The Court finds there were reasonable grounds for this appeal.
It is ordered that a special mandate issue out of this Court directing the Jackson County Municipal Court to carry this judgment into execution.
If a stay of execution of sentence and release upon bail has been previously granted, it is continued for a period of sixty days upon the bail previously posted. The purpose of said stay is to allow appellant to file with the Ohio Supreme Court an application for a stay during the pendency of the proceedings in that court. The stay as herein continued will terminate at the expiration of the sixty day period.
The stay will also terminate if appellant fails to file a notice of appeal with the Ohio Supreme Court in the forty-five day period pursuant to Rule II, Sec. 2 of the Rules of Practice of the Ohio Supreme Court. Additionally, if the Ohio Supreme Court dismisses the appeal prior to the expiration of said sixty days, the stay will terminate as of the date of such dismissal.
A certified copy of this entry shall constitute that mandate pursuant to Rule 27 of the Rules of Appellate Procedure.
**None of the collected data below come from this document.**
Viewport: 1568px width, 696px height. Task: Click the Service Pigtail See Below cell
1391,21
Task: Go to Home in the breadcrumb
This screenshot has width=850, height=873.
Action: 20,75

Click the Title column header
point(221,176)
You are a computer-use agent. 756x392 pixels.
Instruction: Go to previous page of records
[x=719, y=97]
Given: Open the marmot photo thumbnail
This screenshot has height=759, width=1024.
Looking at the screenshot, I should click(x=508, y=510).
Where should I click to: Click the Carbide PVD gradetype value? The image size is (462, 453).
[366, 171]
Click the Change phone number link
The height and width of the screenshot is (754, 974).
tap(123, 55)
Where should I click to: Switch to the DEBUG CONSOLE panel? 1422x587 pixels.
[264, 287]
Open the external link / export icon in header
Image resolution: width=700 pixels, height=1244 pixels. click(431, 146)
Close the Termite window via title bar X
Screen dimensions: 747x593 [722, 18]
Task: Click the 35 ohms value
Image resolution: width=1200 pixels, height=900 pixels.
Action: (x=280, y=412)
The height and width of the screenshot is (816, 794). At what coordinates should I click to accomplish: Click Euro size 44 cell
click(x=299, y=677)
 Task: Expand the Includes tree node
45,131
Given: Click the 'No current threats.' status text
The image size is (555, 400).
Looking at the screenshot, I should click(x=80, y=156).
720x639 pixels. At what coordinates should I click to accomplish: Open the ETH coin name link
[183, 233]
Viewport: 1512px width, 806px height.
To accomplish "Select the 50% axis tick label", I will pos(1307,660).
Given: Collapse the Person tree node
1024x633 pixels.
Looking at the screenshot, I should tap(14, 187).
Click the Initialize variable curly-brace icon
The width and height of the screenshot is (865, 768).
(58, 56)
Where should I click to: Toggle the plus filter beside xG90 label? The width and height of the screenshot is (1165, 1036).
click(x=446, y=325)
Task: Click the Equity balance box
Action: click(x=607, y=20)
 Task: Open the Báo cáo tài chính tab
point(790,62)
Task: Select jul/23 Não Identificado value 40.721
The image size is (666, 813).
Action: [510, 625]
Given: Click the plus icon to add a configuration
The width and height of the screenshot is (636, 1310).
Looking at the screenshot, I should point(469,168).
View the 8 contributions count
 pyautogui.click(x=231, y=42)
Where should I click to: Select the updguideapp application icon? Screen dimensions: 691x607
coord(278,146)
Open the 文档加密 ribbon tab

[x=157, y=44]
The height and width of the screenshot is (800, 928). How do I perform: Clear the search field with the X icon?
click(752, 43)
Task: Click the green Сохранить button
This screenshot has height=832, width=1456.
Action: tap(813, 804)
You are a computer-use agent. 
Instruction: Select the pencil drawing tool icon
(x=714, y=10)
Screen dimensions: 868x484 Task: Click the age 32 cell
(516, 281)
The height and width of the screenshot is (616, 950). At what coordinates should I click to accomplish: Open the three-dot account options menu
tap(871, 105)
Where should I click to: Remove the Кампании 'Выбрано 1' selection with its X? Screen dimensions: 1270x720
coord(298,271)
Exceptions.
Kline, J.: Concurs in Judgment  Opinion.
Evans, P.J.: Concurs in Judgment Only.
1 We parenthetically note that our result would have been the same if we analyzed this matter on the basis of whether the court erred by allowing the prosecution to "reopen" its case. As appellant correctly notes in his brief, this is an issue that rests in the sound discretion of the trial court and will not be disturbed on appeal absent a showing of an abuse of discretion. Columbus v. Grant (1981), 1 Ohio App.3d 96,97, 439 N.E.2d 907. Just as we find, infra, that no abuse of discretion occurred by granting a continuance, so too would we find that no abuse of discretion occurred by allowing the prosecution to reopen its case and introduce the certified batch solution certificate.